I think the reason I’m finding the setting difficult to describe is because it’s very vague in the novel. I’m imagining the village as comparable to pioneer settlements from late 19th century America, minus firearms–the village doesn’t seem to have any more modern weapons than crossbows. Ryan describes the Sisterhood pretty well, but I don’t have any idea, for example, what kind of clothes people wear (except that the women are in skirts), and I’m assuming the houses are wooden, one-story cottages, but there’s no description of them. What do people other than the Sisters and the Guardians do? I have no idea how long after the “Return” the novel takes place, or even what the “Return” really was. Was it when the zombies arrived? Were they the ones “Returning”? Had they shown up before? Or does “the Return” just refer to a mass conversion of human to zombie, since when a living person becomes a zombie it’s said they “returned”? They’re in a forest, but what’s the climate? They have seasons, so it’s at least temperate. What kind of forest? The kind of trees, the kind of soil, could indicate whether the ocean was near or far, and since that’s Mary’s end goal I think it’s relevant.
Having so little information about the surroundings didn’t exactly keep me from enjoying the read, but I would have liked a little more solid description. I ended up just visualizing the set from M. Night Shyamalan’s The Village.
I have no idea how old Mary is. She’s of marriageable age, but what does that mean? For late 19th century American pioneers, that could have been fifteen or sixteen years old. I do know that she’s two years past the minimum age for marriage. So is she eighteen? Or is “marriageable” eighteen, and she’s twenty now? Since this is a YA book, I assumed that she was between sixteen and eighteen, but a lot can change in those two years and her age would have been helpful for putting her emotional development into context. Sometimes she seems mature, but she is sometimes given to melodramatic moments of despair–often the same moment over and over again, actually. In some ways she’s extreme. She totally stops believing in God when her mother dies, and only later wonders if God might be different than the Sisterhood told her. She has a bit of an obsessive personality, allowing people or ideas to consume her thoughts. She seems to latch onto each new thing as though it is the one thing capable of making her happy, only to find that it’s never enough.

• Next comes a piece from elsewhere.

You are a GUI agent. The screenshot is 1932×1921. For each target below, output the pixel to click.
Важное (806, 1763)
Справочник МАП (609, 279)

Mary is not exactly likable, but that being said, I enjoyed her as a narrator. I can’t say that I care too much about her, but she also didn’t really annoy me, and I did find her interesting enough to read to the end. The book is very, very centered on her. I hardly was able to get a sense of the other main characters because Mary was so focused on herself. As a reader, I’m sad that the other characters weren’t very fleshed out, but since Mary learns a lot of hard lessons, particularly about her own selfishness and egocentricity, I think the first-person narration really served that purpose.

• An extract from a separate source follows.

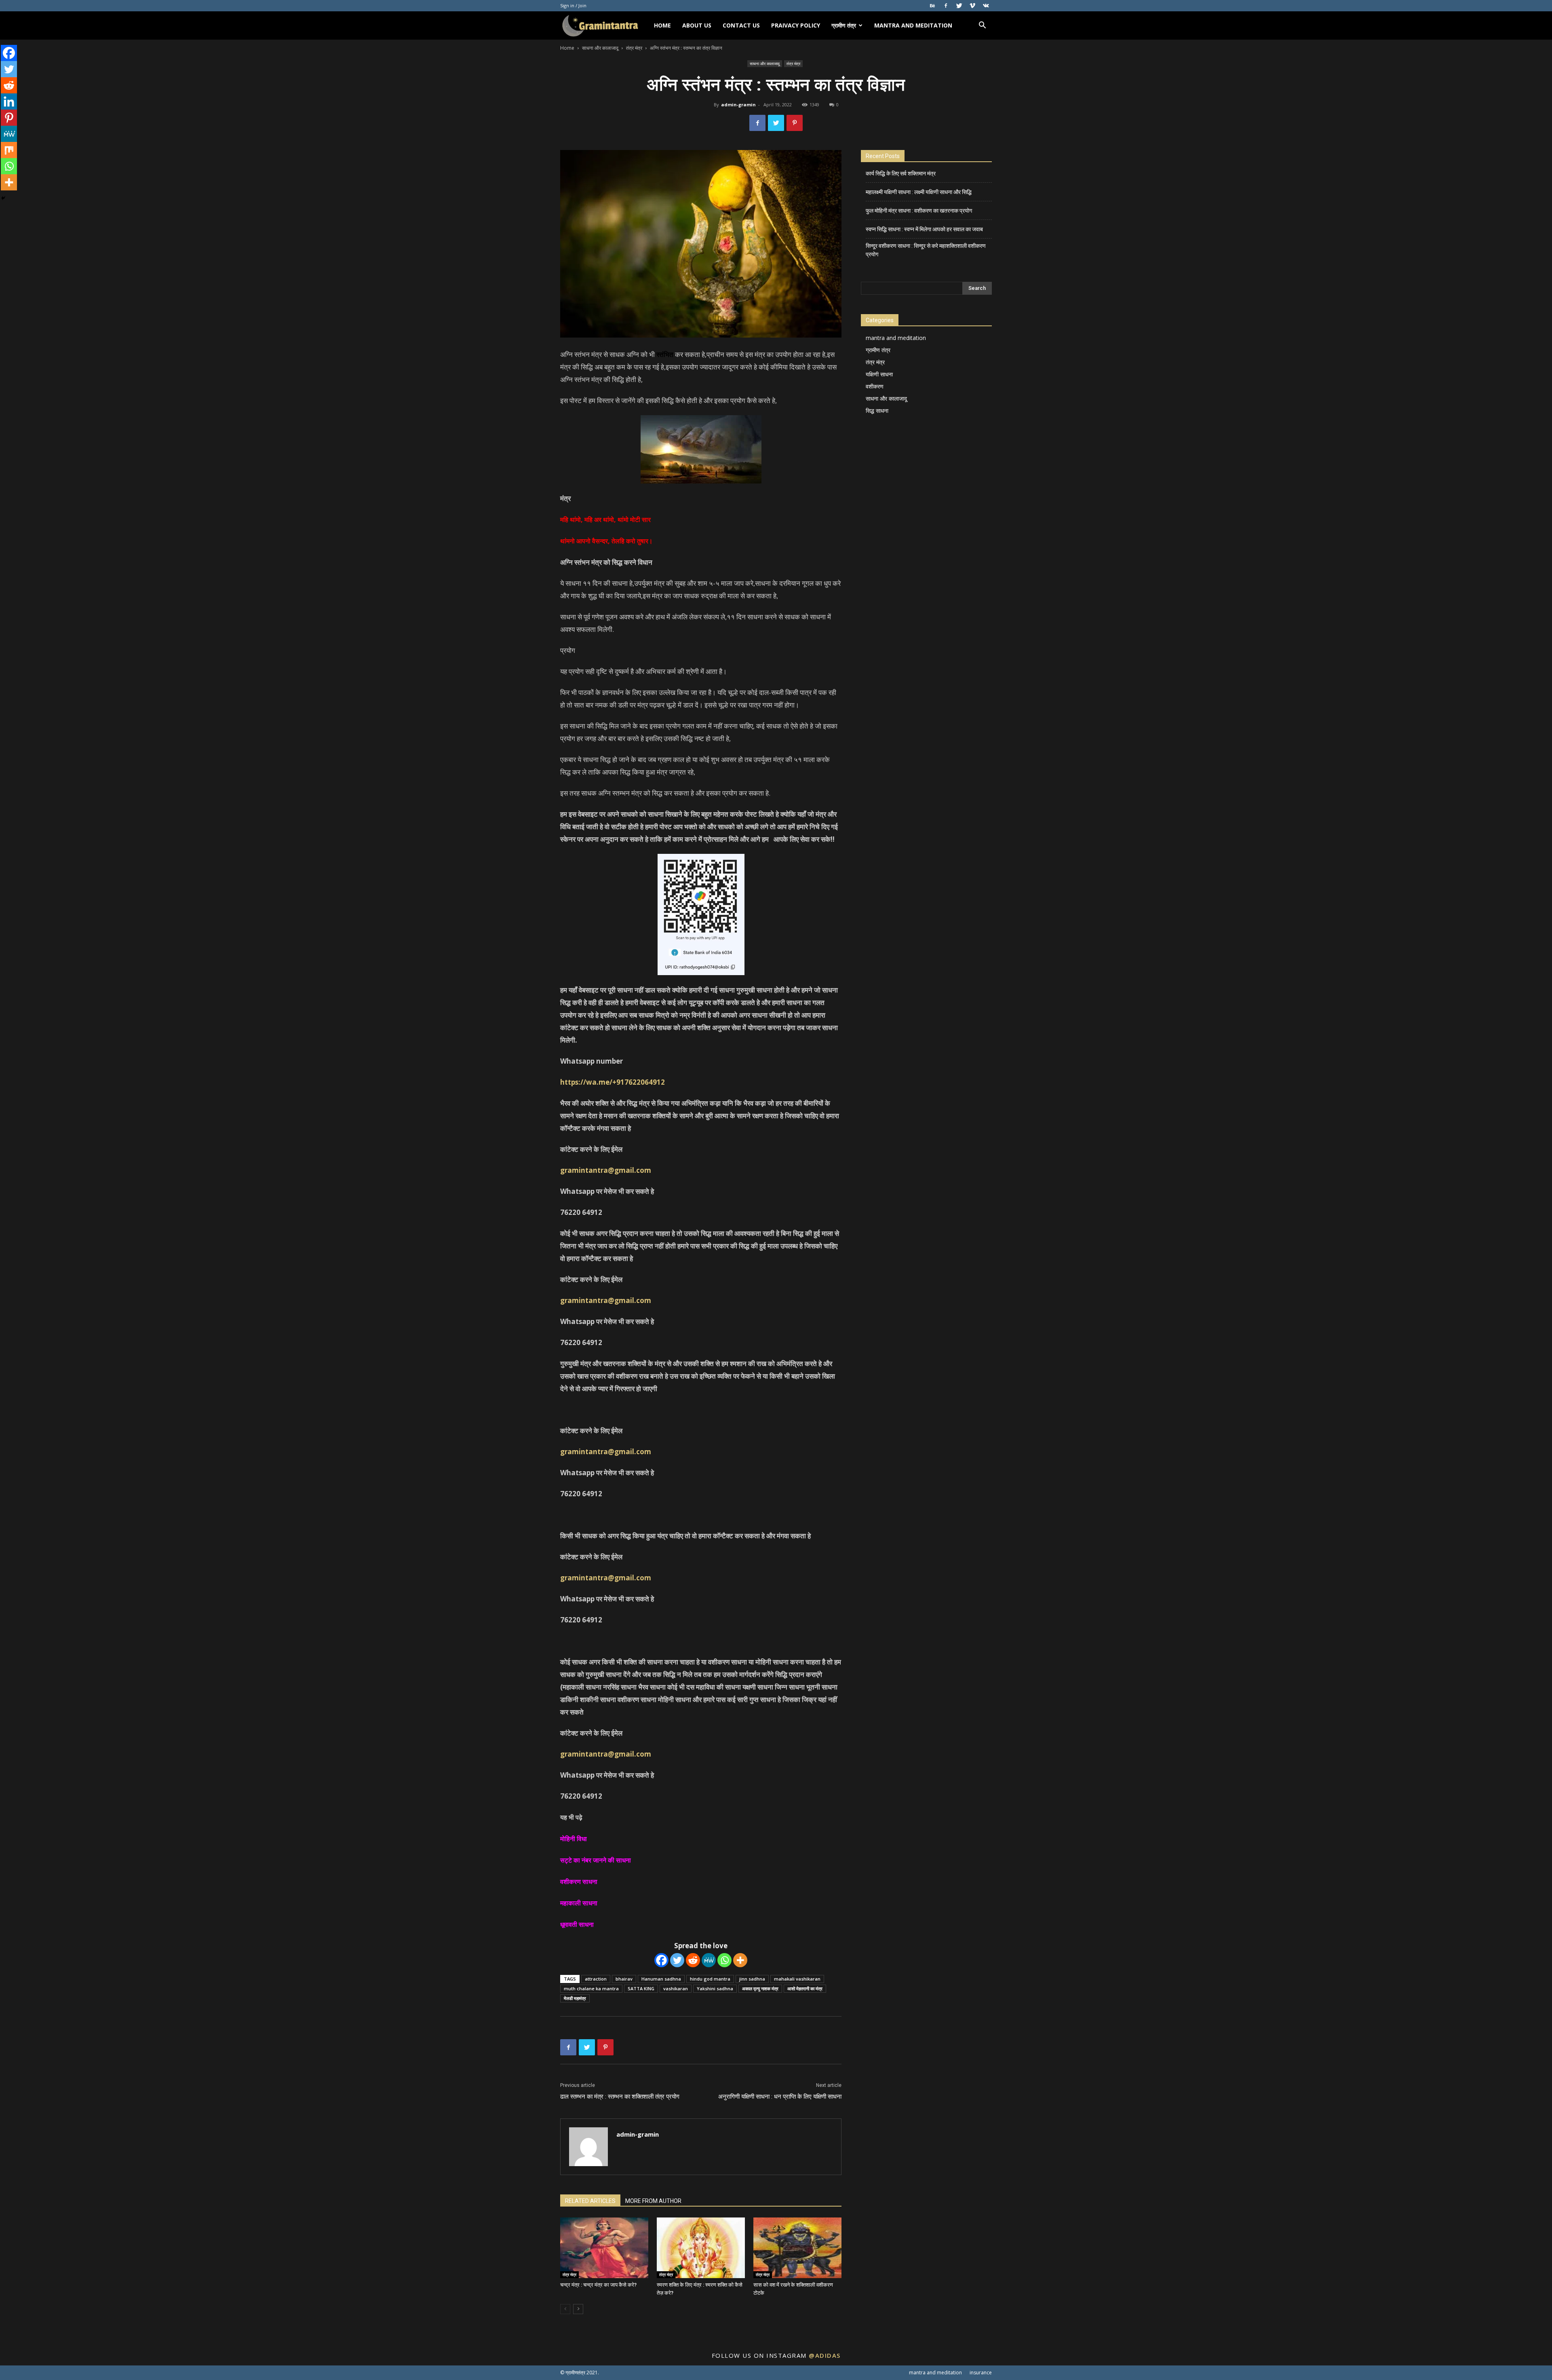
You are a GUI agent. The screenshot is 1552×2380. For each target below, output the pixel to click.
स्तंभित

The author left a lot of questions hanging, and while it didn’t exactly impede my enjoyment of the book, I definitely didn’t feel as pulled-in as I would have with more world-building. Though this is, theoretically, a book about zombies, it felt totally disconnected from any zombie apocalypse because I had no idea where it fell in the apocalypse timeline. This is apparently the first in a series, so perhaps all of this gets expanded, but I’d be way more interested in reading further books if there had been more establishing description in this first one. As it stands right now, I’m not intrigued enough to continue. In some ways, I think that this book takes interesting turns away from typical zombie stories, but in other ways I feel like those turns don’t 100% work. Also, lots of Things are Capitalized (the Fast One! oooo, ahhhh), which got annoying after a while. Still, this is an enjoyable enough book, and a quick read.
Rating: 3/5 stars.
Recommended for: People who commit to a whole series before they start the first book.